I can’t read Anne Lamott right now because if I read her, I start thinking I have something to say to or about God. She writes about her faith so simply and lucidly that a person starts to think, “Why, I’m having doubts, just as Anne had doubts! I should write about those doubts and then overcome them with prayer!” forgetting that I can certainly shake a doubt loose or two with the best of them but I find that prayer isn’t always as effective for me as reading essays by the Davids, which I can’t do now. So, no Anne.
I can’t read Sarah Vowell because her voice walks confidently into my head and sets fire to mine. Sarah has an encyclopedic knowledge of history, and such a seemingly effortless way of finding the small human voices in the shouting tumult of American history that illuminate the bigger picture. If pressed, I remember something about the Nina, the Pinta and the Santa Maria.
[Actually, I did find something recently that I liked. As I have mentioned before, my favorite royal family were the Bourbons of Spain, for no better reason than they did some of the most unapologetic inbreeding seen in a royal family since the Egyptians. Searching for something else in Wikipedia, I found a picture of a Bourbon, and I found a picture of his family tree, which is less tree than double-helix of cousin-marrying. He was related to his own great-grandmother fourteen times over. Oh, how I love the Spanish Bourbons.]

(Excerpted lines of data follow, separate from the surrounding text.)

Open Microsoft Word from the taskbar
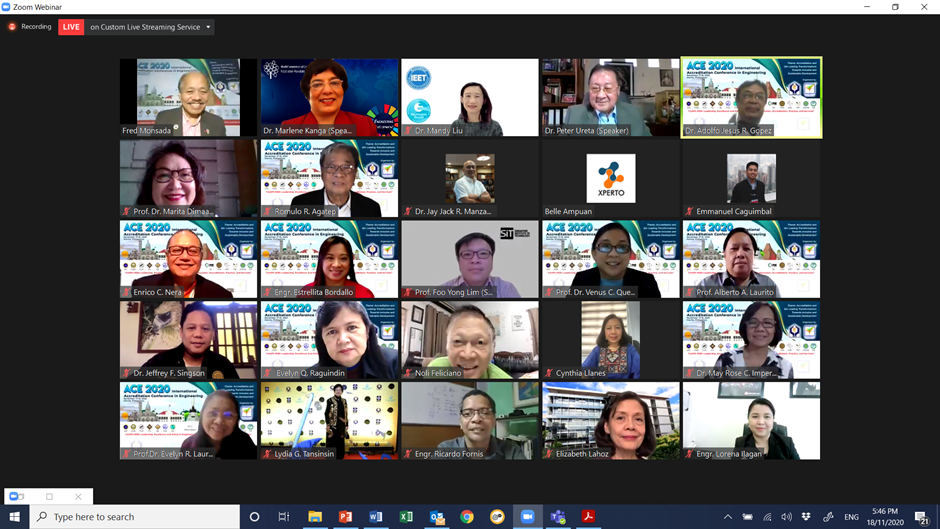This screenshot has height=529, width=940. pos(376,517)
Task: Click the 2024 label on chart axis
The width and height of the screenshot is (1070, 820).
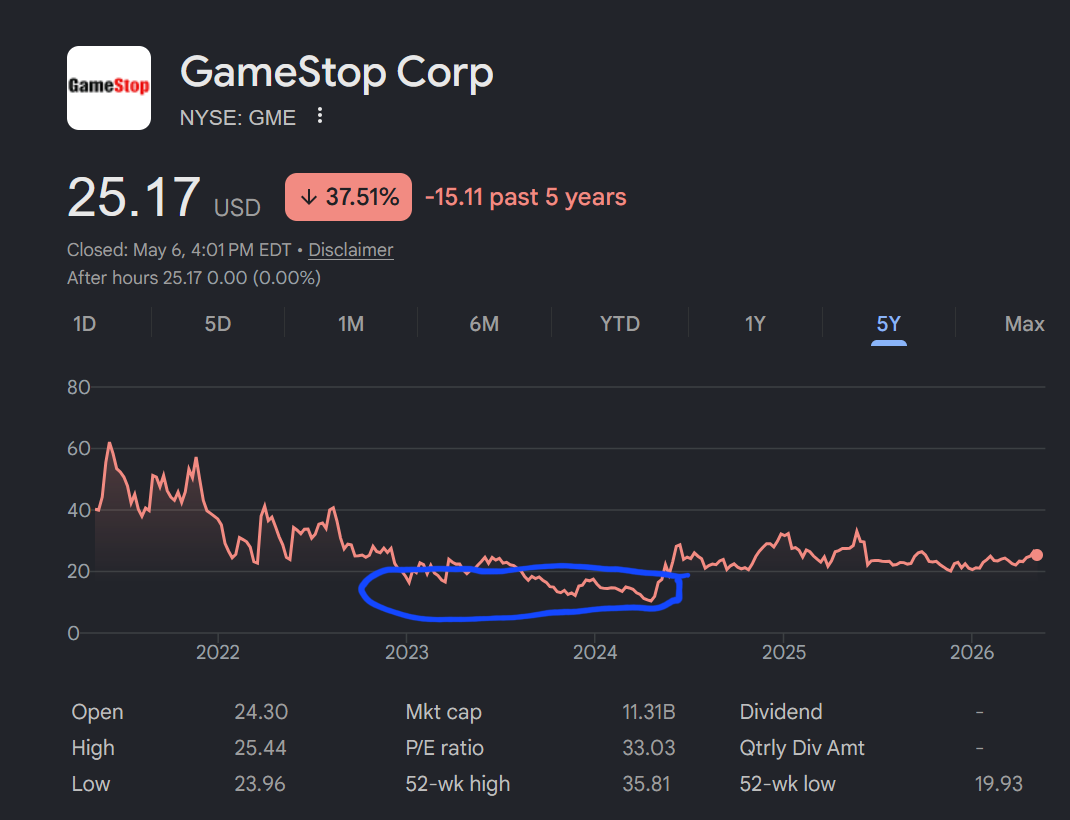Action: (x=594, y=652)
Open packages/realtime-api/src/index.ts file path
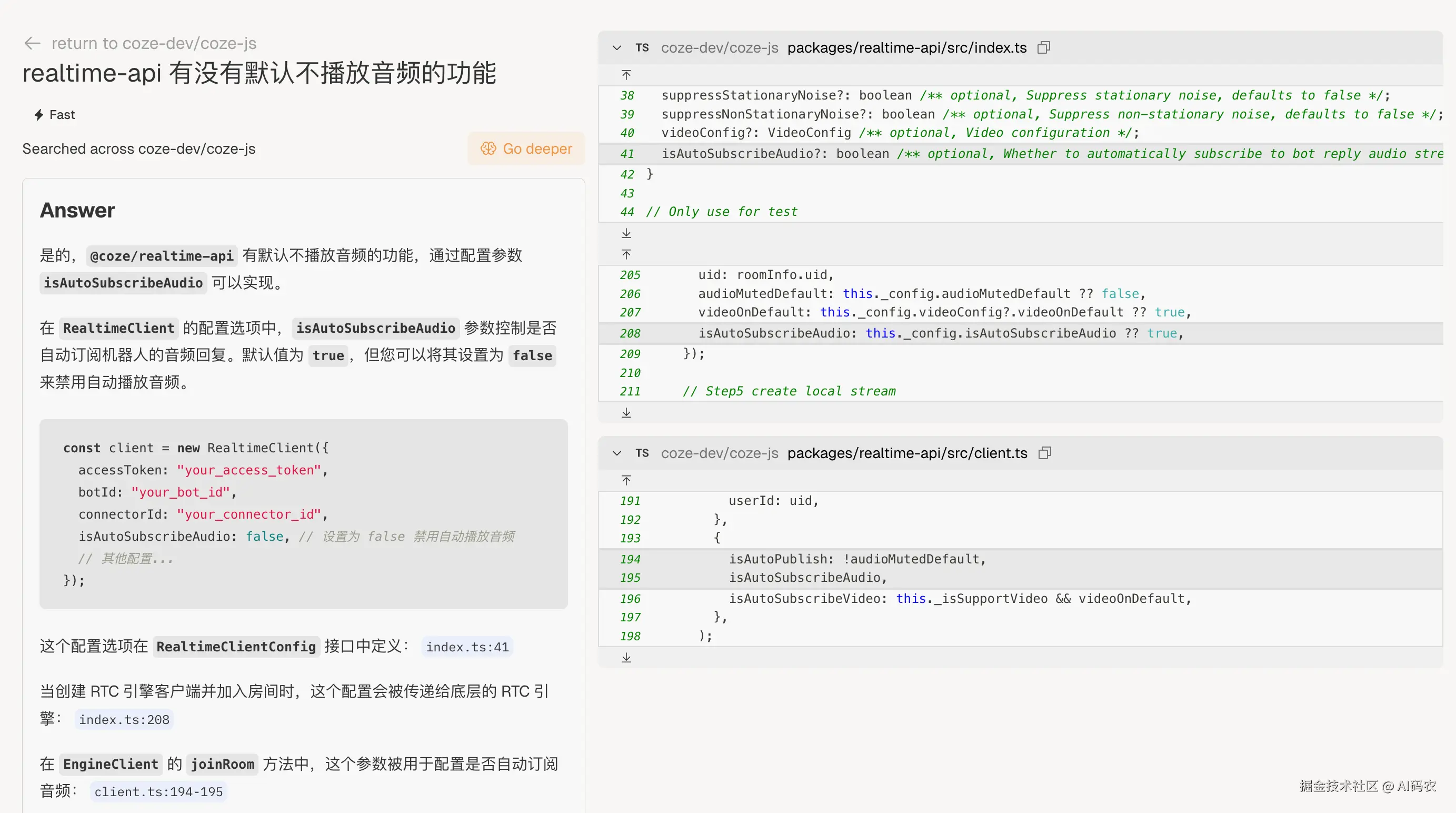The image size is (1456, 813). pyautogui.click(x=906, y=48)
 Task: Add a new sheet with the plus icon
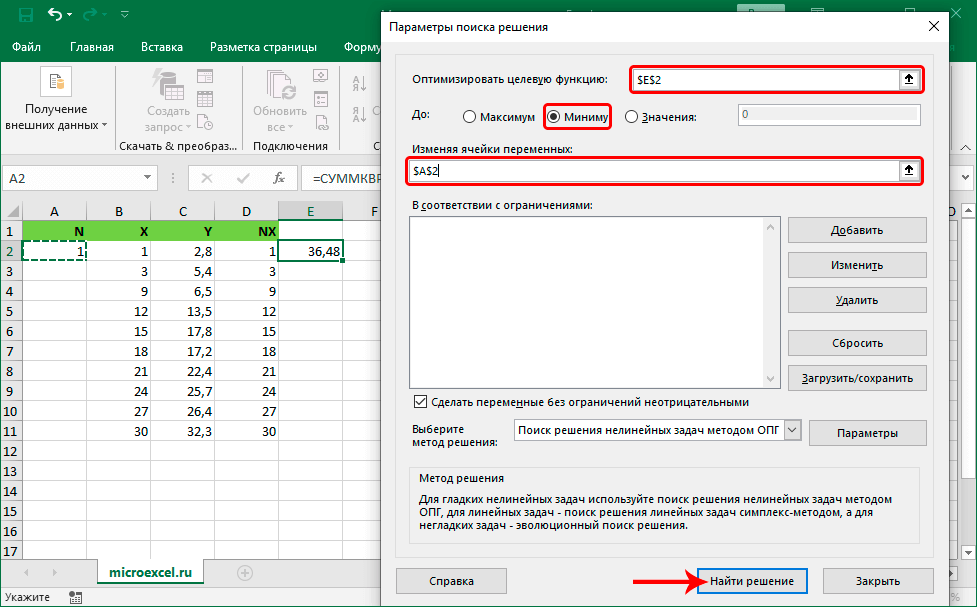244,572
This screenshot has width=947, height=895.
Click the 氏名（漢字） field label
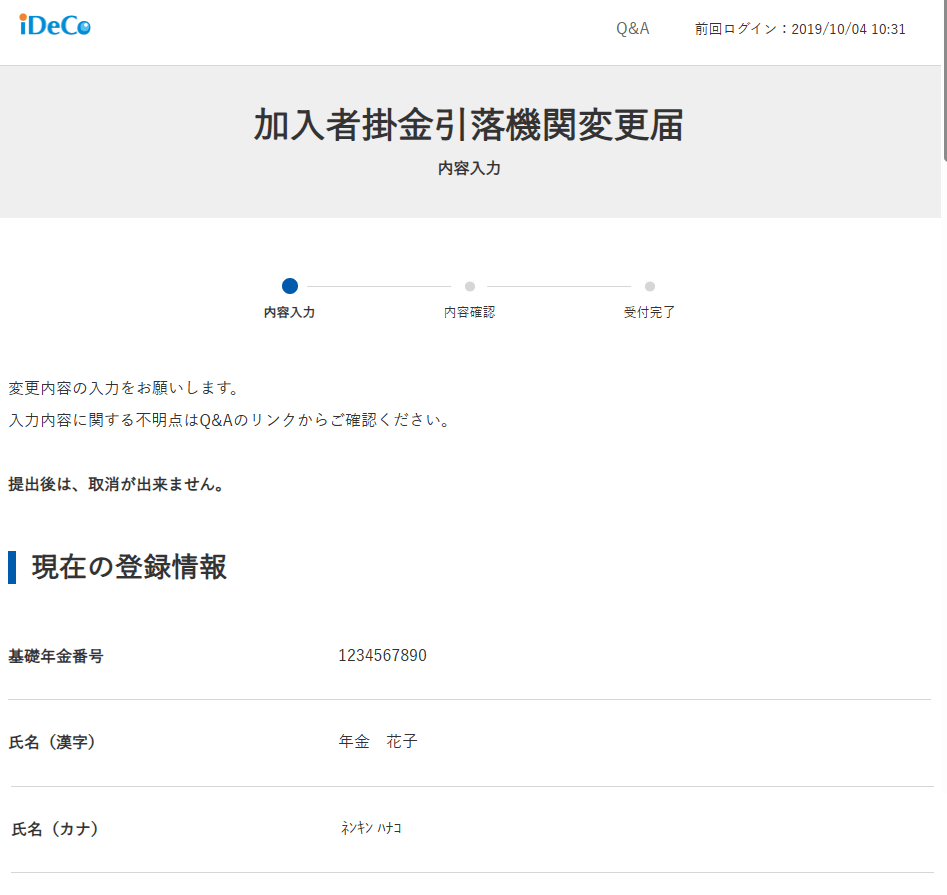click(52, 742)

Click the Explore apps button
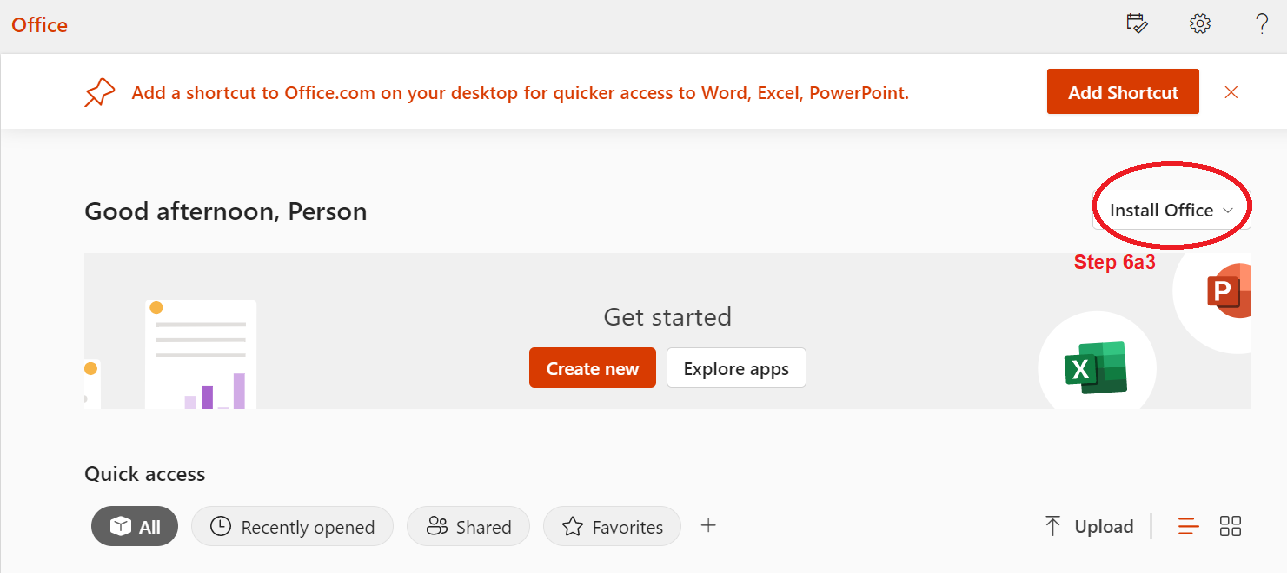pos(736,368)
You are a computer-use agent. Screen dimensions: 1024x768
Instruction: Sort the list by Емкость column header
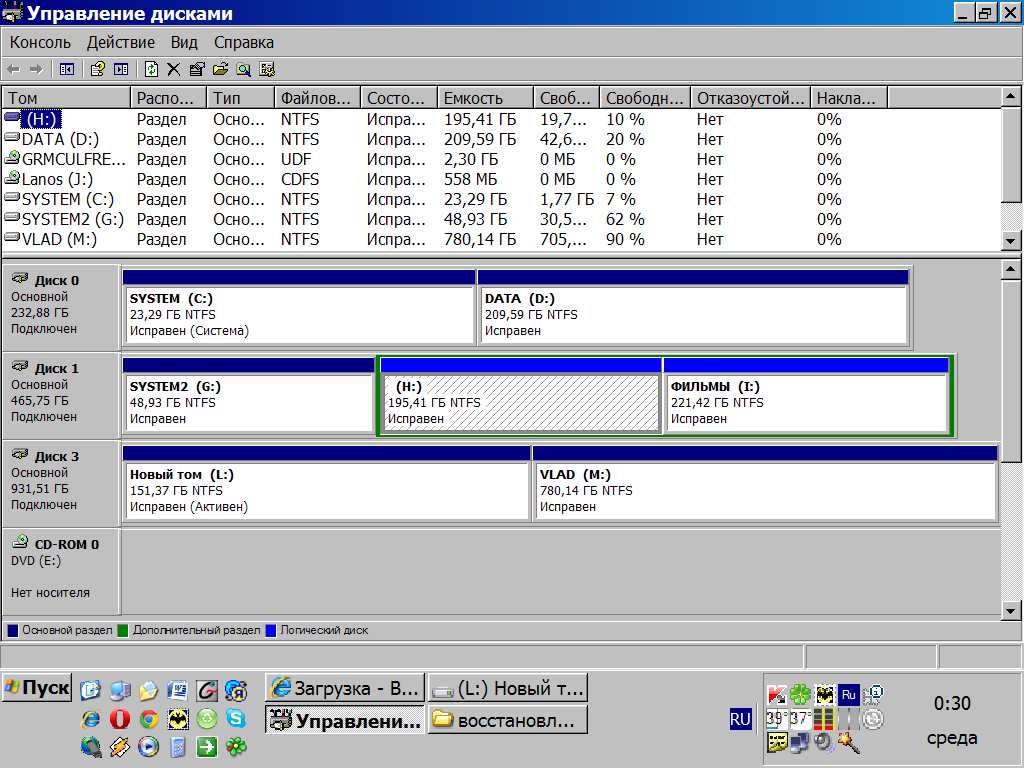(484, 98)
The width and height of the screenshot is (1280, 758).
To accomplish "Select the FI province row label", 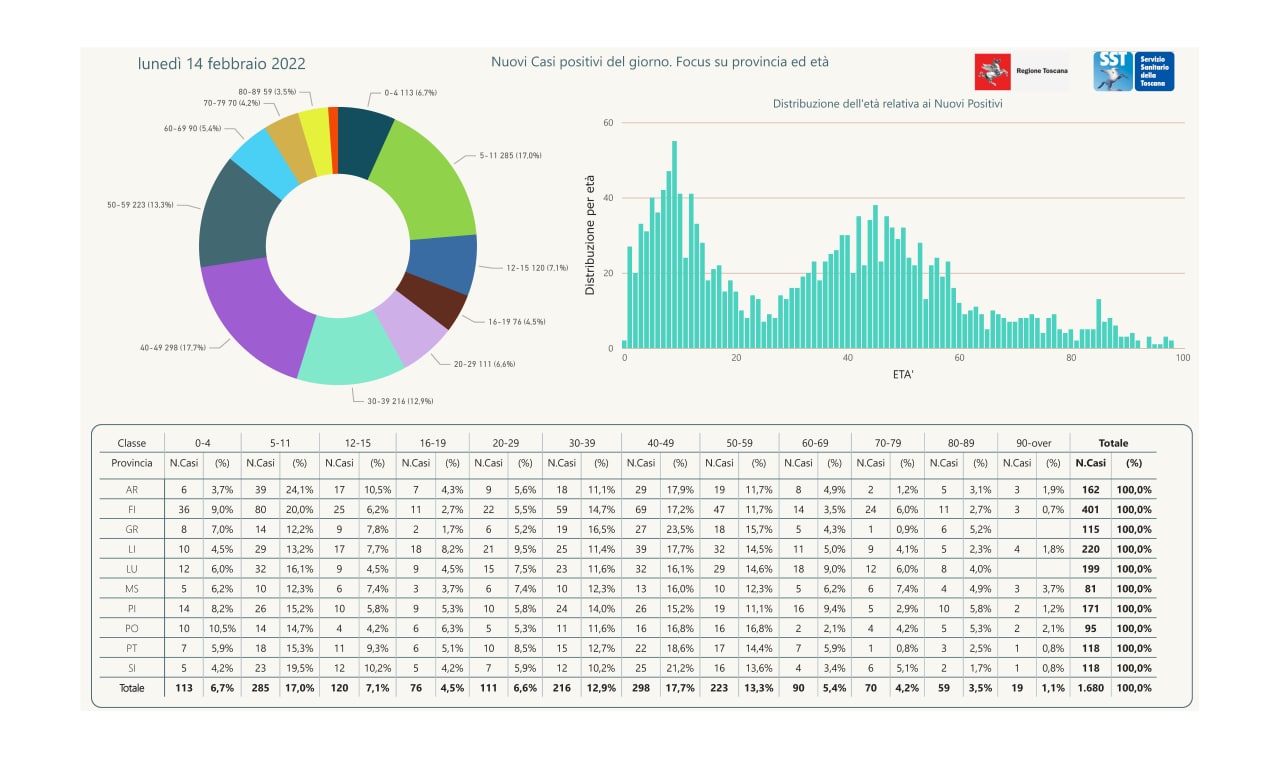I will pos(132,509).
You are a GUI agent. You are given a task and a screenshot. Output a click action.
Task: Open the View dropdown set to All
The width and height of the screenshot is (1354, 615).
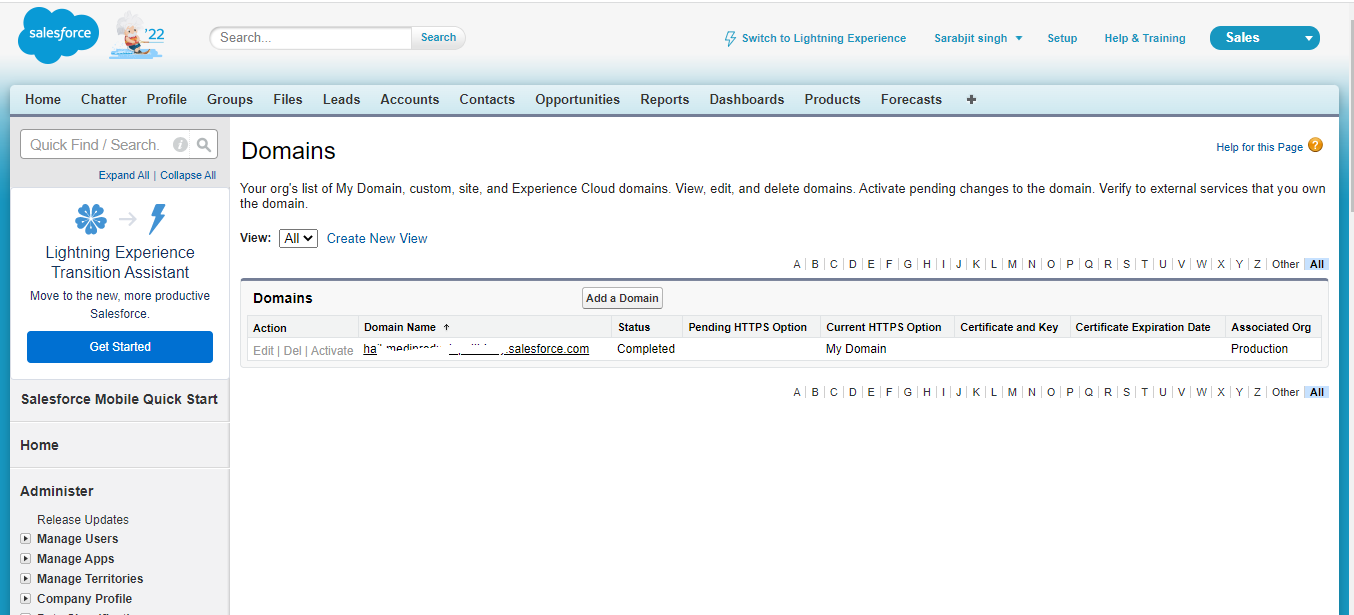(x=298, y=238)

Recently, I learned that Sarah Vowell, David Rakoff and members of the Sedaris family are friends, which made some sort of horrible sense. It’s like a lunch-table I can only peer at longingly. God knows, I can’t read it.
It goes on. I can’t read Bailey White, or Jean Kerr, or Erma Bombeck. I can read lesser essay writers, but why would I want to do that? I could read fiction, but I don’t want fiction. I could read science books, but I don’t want science books. Like my friends who have drifted down the path of Atkins, gazing at a plate piled high with bacon and steak, weeping piteously for a Saltine, I want the thing I cannot have the tiniest bit of right now. I want essays, good ones. I want my book finished so I can go back to being the kind of person who when asked “How’s the book?” will only think of the paperback jammed in her purse and will say happily, “It’s great, you should read it.”